Queues are like lines of people waiting for a ticket. In computer land, these lines are often made of paper slips (memory blocks).

  • The Problem: If every time someone leaves the line, you throw their slip in the trash and print a brand new one for the next person, you waste a lot of time and paper. Also, if everyone runs to the central supply closet to get new paper, the closet gets jammed.
  • The Solution: The author created a Lock-Free Queue with a "Recycling Bin."
    • Instead of throwing slips away, she puts them in a bin.
    • When a new person joins the line, she grabs a used slip from the bin, erases it, and reuses it.
    • She also grouped the slips into "blocks" (like a stack of 8,000 slips) so the librarians don't have to walk to the supply closet as often.
  • The Result: This method was much faster and didn't clog up the library's memory, especially when many librarians were working at once.

3. The Hash Table: The "Magic Filing Cabinet"

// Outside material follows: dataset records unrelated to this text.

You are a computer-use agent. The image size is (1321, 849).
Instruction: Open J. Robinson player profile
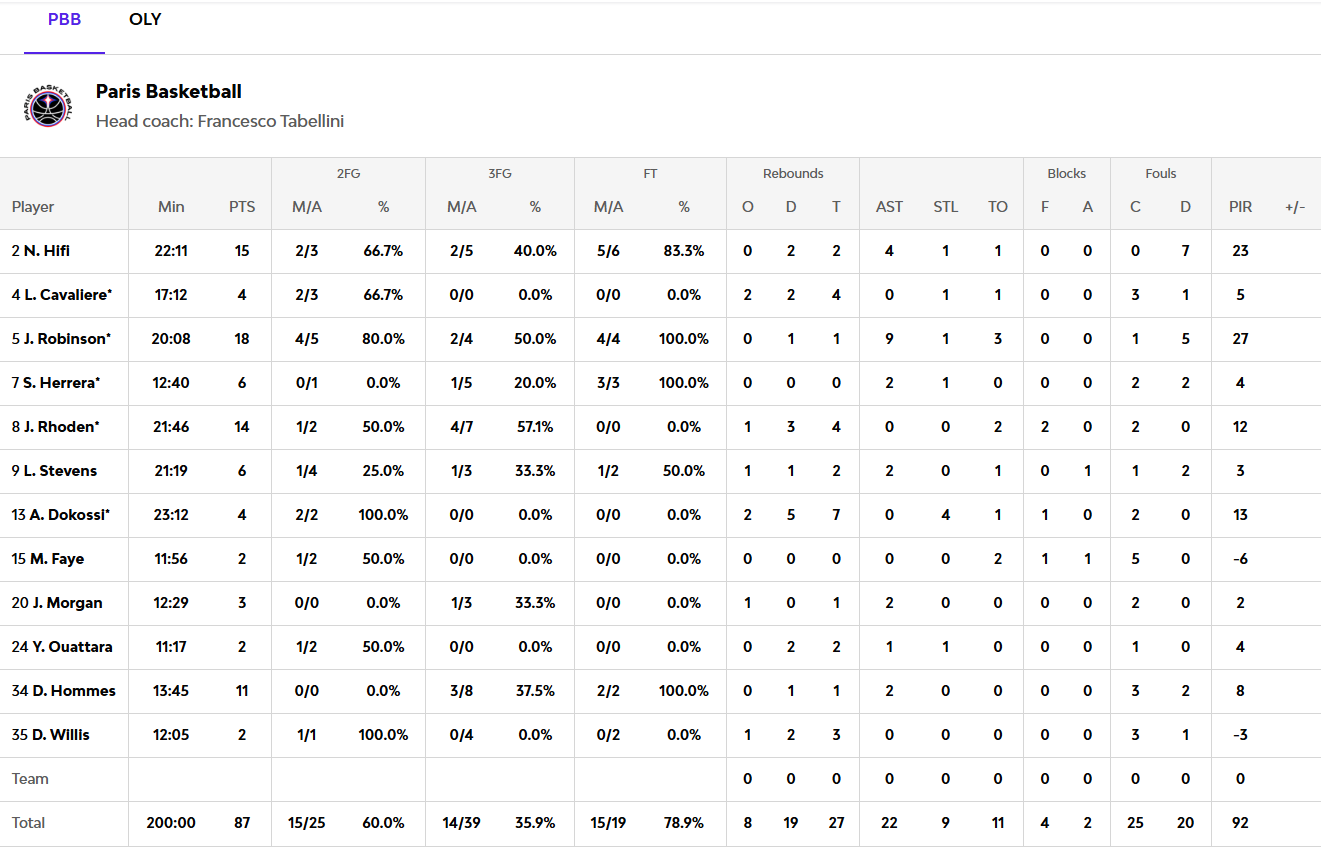point(64,339)
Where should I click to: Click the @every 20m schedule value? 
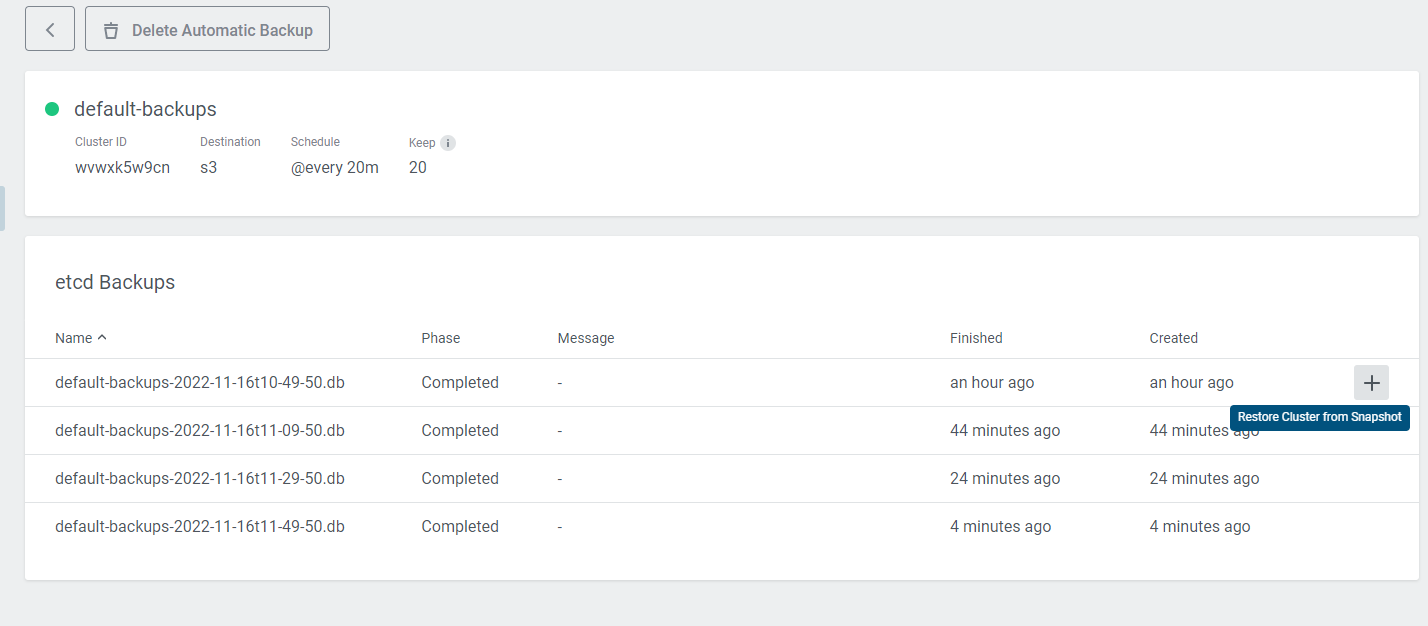click(335, 167)
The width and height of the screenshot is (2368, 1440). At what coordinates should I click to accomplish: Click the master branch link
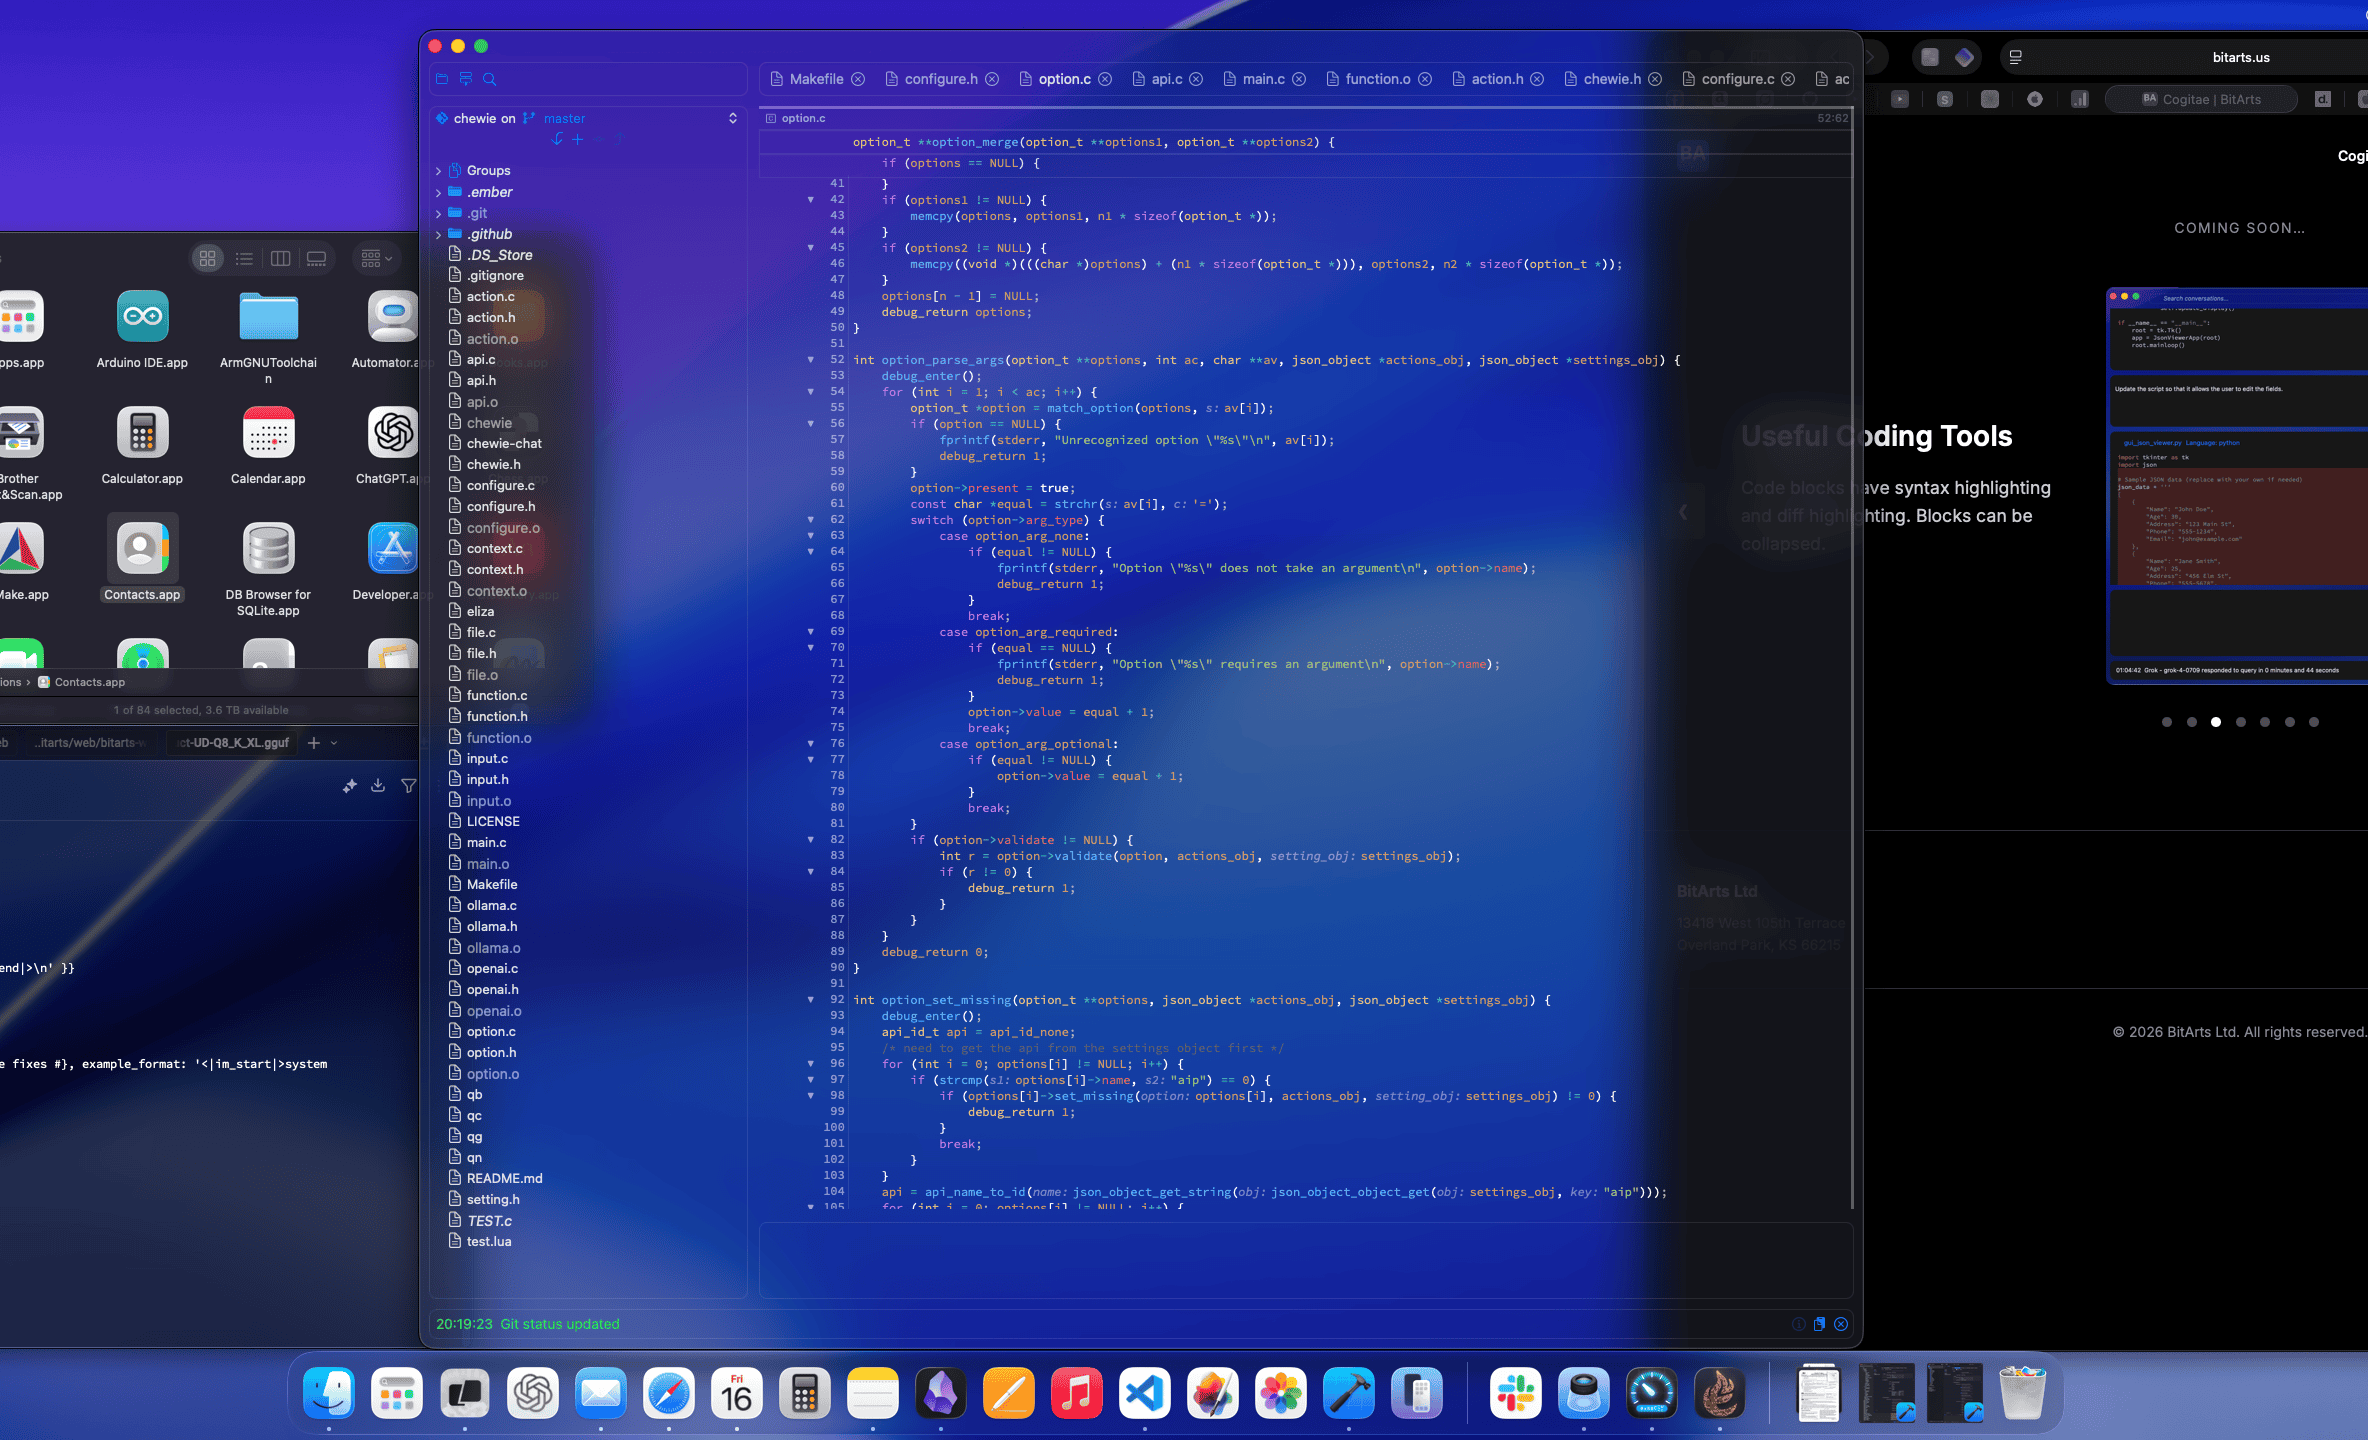pyautogui.click(x=563, y=118)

A Hash Table is like a filing cabinet where you don't look for a name alphabetically; you use a magic formula to know exactly which drawer to open.

  • The Problem: When the cabinet gets full, you have to move everything to a bigger cabinet (resizing). This is like moving an entire library to a new building while people are still trying to find books. It causes chaos, and the "magic formula" often points to drawers that are far apart in the building, causing librarians to run back and forth (cache misses).
  • The Solution: She tested two types of cabinets:
    1. The Flat Cabinet: One giant drawer system.
    2. The Two-Level Cabinet: A main cabinet with small sub-cabinets inside.
  • The Result: The Two-Level Cabinet won. It was like having a main directory that told you exactly which small sub-cabinet to go to. This kept the librarians in one small area of the building, reducing the time they spent running across the library. It beat the standard "Intel" library system in many tests.

4. The Secret Sauce: Managing the "Wings" (NUMA)

The biggest lesson from the paper isn't just about the data structures, but where they live.

  • The Analogy: Imagine the library has 8 wings. If a librarian in Wing 1 has to constantly run to Wing 8 to grab a book, the whole system slows down.
  • The Strategy: The author's system tries to keep the books and the librarians in the same wing.
    • She used "Huge Pages" (giant book covers) so librarians don't have to flip through tiny pages.
    • She used "Recycling" so librarians don't have to walk to the supply closet.
    • She split the work so that librarians in Wing 1 mostly talk to books in Wing 1.

The Big Takeaway

In a world with super-fast, multi-core computers, the old ways of organizing data often fail because they cause too much "traffic" and "walking distance" between different parts of the machine.

The paper shows that:

  1. Recycling memory (reusing old blocks) is better than constantly buying new ones.
  2. Grouping data (using two-level tables or blocks) keeps librarians in their local neighborhood, saving time.
  3. Sometimes, a randomized system (like the random skiplist) is actually more efficient than a perfectly planned one because it requires less maintenance when things get busy.

By using these strategies, the author made data structures that can handle massive amounts of work without the computer getting tired or confused.